Le mouvement (en train, en bus, en taxi, en rickshaw) est le lieu de la contemplation d’un pays presque statique : sur ma diagonale préférée (Calcutta-Bombay, en passant par tous des lieux méconnus que j’adore : nous avons beaucoup en commun, ce livre et moi…), Patrick Boman met des mots sur la réalité du voyage en Inde. Il refuse les digressions philosophiques pour s’attacher aux simples réflexions d’un voyageur à qui on ne la fait pas. Moins dense et moins jubilatoire qu’Alexandra David-Néel, plus posé que Marc Boulet : le principe du carnet de notes à l’écriture hachée, ne te laisse pas prendre à cette fiction du « premier jet », donne à voir un voyage en Inde dans ses moindres détails dans la perspective de « ce que je vois-entends-et-vis ce jour-là ».
Pour moi qui y vis et y voyage très régulièrement, quel intérêt de lire ces notes ? Celui de me sentir pleinement comprise : lui aussi ressent cet agacement mêlé d’excitation, cette stimulation immédiatement anesthésiée ou cette somnolence dynamisante. L’Inde est impossible à comprendre tant qu’on ne l’a pas vécue ? Oui, ça c’est encore un lieu commun mais… c’est tellement vrai ! Et pour quelqu’un qui ne connaîtrait pas l’Inde ? Et bien, c’est là où je crois ce livre atteint sa limite : je ne suis pas sûre qu’il aurait un intérêt, que ce maelström d’odeurs nauséabondes et d’épices, de rage et de douceur, de rien-ne-marche et tout-fonctionne, peut se comprendre simplement à travers les mots…
Au final, Retour en Inde parvient à rendre exactement, dans l’écriture comme dans le propos, ce qu’est le voyage en Inde : l’expérience la plus addictive et la plus exaspérante qui soit…
J'ai fait un voyage en Inde l'année dernière pour la première fois, et j'ai ressenti ces sentiments si opposés. Je suis rentrée soulagée de partir et depuis je ne cesse d'avoir envie de repartir. Je lis depuis beaucoup de livres ... Celui ci fait donc un écho et tu donnes vraiment envie de le lire. Merci
@ Delphine : c'est ce qui est étonnant avec l'Inde, attirance et répulsion que l'on éprouve tout en même temps ! De rien, j'attends avec impatience ton avis !
[...] L’avis de Chouyo [...]
Tu m'intrigues avec ce bouquin !
@ Nekkonezumi : il est assez particulier, je dois le dire ! Un peu répétitif, mais au final il parvient à très bien rendre compte de ce qu'est un voyage en Inde.

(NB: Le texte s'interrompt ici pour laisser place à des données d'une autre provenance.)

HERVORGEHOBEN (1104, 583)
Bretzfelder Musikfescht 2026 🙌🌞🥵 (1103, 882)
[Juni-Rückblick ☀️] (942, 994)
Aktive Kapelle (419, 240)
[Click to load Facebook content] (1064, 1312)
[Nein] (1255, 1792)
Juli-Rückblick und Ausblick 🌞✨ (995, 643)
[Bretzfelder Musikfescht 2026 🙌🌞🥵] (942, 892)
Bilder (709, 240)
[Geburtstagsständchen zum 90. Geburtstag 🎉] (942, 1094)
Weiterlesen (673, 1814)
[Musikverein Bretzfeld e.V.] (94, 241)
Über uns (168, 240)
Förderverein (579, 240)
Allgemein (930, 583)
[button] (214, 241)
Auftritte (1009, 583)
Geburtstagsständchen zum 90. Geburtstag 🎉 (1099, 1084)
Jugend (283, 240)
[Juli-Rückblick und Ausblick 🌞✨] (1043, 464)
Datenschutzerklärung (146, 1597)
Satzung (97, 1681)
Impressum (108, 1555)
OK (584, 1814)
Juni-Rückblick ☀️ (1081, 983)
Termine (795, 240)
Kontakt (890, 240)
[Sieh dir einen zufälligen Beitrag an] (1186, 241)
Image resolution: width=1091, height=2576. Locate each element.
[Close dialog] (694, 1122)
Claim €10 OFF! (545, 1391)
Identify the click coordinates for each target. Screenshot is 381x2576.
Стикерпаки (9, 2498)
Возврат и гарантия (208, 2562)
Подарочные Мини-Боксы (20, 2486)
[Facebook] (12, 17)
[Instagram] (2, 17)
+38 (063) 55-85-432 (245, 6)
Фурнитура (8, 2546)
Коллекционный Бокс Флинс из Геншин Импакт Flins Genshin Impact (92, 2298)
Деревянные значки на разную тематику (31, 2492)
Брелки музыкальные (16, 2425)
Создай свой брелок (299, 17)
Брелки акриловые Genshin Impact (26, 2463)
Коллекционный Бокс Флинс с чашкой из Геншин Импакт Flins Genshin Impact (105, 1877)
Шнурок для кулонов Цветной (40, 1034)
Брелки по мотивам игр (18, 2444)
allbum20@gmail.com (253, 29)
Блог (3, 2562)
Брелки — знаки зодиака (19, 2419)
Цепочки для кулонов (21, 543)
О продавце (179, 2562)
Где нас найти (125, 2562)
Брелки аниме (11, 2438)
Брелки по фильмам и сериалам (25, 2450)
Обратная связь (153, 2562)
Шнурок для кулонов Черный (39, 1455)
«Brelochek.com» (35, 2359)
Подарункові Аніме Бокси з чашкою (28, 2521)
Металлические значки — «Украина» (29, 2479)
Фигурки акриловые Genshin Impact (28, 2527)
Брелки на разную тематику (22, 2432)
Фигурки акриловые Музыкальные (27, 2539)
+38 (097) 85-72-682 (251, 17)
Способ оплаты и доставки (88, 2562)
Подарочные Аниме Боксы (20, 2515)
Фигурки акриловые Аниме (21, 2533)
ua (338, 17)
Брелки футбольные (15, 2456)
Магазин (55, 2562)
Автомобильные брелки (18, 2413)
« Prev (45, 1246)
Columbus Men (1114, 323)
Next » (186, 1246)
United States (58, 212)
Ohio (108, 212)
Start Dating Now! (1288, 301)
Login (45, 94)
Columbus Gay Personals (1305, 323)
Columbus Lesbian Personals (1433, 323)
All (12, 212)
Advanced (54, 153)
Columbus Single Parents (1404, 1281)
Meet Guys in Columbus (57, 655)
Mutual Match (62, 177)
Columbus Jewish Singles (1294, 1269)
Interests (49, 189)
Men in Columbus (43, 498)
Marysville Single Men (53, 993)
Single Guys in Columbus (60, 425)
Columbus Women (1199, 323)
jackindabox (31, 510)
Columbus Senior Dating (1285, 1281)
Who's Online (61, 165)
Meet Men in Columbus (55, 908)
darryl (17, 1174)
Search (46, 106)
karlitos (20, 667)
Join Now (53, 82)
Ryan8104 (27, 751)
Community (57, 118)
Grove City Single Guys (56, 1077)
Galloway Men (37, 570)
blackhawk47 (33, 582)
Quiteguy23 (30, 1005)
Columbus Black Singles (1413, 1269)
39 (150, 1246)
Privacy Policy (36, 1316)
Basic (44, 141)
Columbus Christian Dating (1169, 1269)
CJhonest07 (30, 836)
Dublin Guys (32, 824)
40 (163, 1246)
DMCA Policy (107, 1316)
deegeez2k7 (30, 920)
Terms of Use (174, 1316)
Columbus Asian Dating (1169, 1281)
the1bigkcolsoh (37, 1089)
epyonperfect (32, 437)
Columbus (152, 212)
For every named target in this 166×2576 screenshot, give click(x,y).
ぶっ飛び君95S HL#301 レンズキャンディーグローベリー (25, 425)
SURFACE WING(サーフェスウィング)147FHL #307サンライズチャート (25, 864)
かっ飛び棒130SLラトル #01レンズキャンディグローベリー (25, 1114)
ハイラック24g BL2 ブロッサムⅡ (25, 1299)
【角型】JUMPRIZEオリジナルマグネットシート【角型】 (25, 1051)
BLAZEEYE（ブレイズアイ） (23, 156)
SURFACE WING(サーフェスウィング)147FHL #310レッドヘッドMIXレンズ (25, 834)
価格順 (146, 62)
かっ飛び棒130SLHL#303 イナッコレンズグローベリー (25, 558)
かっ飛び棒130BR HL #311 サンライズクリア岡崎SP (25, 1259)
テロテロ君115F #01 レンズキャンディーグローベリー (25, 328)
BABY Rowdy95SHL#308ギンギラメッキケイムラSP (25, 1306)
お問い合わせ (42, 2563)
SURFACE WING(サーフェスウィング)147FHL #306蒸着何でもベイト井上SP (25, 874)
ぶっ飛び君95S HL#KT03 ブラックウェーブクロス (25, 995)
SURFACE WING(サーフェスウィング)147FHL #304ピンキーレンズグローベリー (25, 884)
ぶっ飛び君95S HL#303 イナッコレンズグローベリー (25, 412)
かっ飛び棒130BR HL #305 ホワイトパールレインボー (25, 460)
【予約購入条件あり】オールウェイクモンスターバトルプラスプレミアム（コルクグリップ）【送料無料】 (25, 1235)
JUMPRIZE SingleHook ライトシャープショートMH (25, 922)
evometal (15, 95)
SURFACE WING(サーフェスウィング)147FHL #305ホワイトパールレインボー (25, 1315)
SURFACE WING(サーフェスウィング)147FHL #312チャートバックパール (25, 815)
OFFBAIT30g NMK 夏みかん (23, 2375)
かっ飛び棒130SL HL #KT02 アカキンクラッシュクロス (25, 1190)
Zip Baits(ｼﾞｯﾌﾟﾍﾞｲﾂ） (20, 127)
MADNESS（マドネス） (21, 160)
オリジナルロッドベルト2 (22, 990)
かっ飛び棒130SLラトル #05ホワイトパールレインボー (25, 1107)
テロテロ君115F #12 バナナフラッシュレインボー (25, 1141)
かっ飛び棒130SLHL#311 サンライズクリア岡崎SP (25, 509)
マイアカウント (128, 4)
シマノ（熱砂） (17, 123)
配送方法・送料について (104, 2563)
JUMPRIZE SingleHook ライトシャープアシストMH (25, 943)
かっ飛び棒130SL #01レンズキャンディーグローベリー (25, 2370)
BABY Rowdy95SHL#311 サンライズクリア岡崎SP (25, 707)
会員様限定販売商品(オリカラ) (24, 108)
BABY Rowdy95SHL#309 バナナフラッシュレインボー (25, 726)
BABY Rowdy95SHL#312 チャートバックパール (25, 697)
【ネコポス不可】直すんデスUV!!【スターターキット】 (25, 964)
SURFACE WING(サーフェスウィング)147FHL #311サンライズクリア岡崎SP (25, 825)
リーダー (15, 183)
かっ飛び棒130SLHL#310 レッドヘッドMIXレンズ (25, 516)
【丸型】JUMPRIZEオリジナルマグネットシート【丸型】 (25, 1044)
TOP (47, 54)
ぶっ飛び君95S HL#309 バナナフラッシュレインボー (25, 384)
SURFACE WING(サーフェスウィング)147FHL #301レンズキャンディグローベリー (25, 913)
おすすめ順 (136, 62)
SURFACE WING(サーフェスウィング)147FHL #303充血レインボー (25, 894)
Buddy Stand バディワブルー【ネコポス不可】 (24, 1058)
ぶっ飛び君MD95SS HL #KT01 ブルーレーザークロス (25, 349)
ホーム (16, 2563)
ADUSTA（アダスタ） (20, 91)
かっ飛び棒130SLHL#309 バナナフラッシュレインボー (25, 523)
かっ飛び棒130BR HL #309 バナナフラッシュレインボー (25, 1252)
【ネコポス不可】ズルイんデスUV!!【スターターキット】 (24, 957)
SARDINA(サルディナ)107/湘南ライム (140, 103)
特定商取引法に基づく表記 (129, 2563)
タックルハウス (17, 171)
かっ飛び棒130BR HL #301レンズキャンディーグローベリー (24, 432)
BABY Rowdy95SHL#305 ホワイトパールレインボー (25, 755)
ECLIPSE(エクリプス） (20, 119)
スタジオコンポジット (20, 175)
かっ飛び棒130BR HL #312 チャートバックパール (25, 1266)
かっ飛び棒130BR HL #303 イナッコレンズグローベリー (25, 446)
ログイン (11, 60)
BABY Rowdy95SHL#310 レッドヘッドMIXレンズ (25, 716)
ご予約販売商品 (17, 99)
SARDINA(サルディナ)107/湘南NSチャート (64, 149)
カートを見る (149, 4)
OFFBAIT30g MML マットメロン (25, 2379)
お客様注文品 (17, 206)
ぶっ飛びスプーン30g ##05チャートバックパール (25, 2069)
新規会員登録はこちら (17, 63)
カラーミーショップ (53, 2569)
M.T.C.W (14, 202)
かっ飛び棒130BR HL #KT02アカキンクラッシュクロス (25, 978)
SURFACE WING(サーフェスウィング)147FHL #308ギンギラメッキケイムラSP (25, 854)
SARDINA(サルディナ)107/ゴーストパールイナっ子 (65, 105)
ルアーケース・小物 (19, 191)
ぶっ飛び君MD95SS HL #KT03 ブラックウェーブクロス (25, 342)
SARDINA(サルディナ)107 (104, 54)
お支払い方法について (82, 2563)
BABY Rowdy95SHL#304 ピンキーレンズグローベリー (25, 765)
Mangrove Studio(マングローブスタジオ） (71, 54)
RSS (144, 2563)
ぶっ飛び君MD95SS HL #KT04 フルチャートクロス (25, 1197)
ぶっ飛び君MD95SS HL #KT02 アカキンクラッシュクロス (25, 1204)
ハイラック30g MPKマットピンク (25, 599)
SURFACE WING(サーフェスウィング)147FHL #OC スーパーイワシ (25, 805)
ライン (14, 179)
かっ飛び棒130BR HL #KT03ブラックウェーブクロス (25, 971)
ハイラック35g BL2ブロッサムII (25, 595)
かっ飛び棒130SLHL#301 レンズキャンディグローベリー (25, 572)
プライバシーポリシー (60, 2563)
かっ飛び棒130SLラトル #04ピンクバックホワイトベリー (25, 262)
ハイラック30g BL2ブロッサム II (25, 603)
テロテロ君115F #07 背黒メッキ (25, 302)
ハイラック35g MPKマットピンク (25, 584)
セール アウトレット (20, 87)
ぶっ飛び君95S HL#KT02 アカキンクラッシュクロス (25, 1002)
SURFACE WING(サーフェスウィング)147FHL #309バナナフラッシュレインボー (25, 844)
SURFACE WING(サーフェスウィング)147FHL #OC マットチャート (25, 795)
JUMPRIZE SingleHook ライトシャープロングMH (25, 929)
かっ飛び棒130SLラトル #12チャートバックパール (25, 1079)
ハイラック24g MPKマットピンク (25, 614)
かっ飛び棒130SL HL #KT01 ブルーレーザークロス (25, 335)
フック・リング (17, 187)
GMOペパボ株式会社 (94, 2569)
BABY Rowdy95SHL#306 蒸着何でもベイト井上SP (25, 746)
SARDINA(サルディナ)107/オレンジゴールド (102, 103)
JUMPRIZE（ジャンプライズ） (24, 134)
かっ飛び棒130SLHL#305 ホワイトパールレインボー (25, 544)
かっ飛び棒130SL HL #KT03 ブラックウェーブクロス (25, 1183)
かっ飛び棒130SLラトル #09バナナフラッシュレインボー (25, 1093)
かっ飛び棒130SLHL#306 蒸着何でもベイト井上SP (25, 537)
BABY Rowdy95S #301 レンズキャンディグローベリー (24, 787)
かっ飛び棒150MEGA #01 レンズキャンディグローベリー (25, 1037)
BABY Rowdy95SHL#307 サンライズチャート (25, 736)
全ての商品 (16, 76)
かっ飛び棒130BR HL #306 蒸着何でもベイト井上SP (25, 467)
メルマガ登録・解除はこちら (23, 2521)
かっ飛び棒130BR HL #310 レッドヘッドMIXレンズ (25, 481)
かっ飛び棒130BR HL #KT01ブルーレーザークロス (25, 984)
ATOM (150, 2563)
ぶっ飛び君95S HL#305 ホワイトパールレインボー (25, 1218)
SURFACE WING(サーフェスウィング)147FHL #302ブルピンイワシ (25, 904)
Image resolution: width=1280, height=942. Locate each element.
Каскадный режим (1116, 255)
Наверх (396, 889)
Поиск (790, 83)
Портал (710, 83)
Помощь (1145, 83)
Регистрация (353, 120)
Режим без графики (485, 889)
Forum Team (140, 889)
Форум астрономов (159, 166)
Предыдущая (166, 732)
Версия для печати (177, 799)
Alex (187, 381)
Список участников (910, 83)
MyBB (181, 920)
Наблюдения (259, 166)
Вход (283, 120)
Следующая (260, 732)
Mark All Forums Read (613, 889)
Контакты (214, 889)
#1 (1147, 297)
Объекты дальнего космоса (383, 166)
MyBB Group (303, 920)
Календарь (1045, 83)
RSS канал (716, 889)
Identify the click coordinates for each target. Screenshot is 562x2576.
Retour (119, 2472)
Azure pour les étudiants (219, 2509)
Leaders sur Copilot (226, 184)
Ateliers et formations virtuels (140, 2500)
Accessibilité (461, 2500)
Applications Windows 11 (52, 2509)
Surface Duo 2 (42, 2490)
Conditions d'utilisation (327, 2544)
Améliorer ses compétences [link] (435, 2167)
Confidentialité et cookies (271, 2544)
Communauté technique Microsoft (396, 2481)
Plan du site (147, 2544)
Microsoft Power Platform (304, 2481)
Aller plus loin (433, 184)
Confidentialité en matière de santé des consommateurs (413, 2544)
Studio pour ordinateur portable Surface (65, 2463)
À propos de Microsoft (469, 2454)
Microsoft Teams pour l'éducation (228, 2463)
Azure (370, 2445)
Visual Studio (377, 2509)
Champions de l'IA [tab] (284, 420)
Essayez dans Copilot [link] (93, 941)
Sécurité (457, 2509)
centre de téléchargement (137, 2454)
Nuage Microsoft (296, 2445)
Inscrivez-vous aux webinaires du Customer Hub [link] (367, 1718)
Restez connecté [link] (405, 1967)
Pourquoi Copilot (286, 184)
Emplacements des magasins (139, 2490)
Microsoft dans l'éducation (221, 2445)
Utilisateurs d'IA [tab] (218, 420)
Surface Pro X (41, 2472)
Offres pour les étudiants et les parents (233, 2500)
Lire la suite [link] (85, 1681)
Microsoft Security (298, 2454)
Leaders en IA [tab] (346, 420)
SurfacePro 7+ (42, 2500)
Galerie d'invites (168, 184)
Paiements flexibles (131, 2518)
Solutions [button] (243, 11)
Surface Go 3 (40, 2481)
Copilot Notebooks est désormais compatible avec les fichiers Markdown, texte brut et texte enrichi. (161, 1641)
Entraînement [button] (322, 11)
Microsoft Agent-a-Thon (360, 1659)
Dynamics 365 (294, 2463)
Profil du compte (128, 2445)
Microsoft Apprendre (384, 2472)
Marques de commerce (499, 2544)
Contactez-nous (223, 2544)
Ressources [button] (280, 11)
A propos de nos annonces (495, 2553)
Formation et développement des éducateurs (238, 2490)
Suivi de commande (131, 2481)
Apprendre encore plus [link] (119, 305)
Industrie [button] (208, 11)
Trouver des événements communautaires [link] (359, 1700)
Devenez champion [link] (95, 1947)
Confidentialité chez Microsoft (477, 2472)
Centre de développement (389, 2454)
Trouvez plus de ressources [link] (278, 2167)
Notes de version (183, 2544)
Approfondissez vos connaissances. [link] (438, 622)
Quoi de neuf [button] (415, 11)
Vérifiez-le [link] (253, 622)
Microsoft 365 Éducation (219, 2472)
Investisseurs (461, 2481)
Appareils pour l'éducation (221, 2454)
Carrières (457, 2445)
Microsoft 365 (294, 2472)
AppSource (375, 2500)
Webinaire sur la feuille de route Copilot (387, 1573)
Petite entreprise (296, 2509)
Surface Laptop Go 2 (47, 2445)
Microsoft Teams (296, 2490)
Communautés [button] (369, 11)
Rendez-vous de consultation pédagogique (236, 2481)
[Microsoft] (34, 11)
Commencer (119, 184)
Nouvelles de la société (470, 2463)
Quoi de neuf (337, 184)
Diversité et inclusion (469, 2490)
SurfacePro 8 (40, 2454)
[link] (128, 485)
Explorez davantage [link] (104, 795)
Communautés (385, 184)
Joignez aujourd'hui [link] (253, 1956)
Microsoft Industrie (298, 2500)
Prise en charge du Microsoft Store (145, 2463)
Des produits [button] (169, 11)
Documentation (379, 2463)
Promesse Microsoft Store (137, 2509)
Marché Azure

A chaque fois, tu donnes vraiment envie de lire tous les livres dont tu parles, et particulièrement celui ci qui n'est pas un roman, mais une expérience de voyage, ce que je trouve très intéressant, tout comme ton point de vue et ta façon de voir les choses. Encore un livre qu'il faut que je me procure!
au fait, j'ai trouvé "Eat india" mais en effet, il n'est pas traduit, il n'existe qu'en anglais.
@ Spike : oui, "Eating India" n'est qu'en anglais (et c'est bien dommage, c'est un livre qui mériterait d'être traduit !). Je pense que tu vas reconnapitre plein de choses dans celui-là, peut-être un peu trop c'est ce qui fait que je n'ai pas été non plus absolument enchantée : c'est un peu bizarre...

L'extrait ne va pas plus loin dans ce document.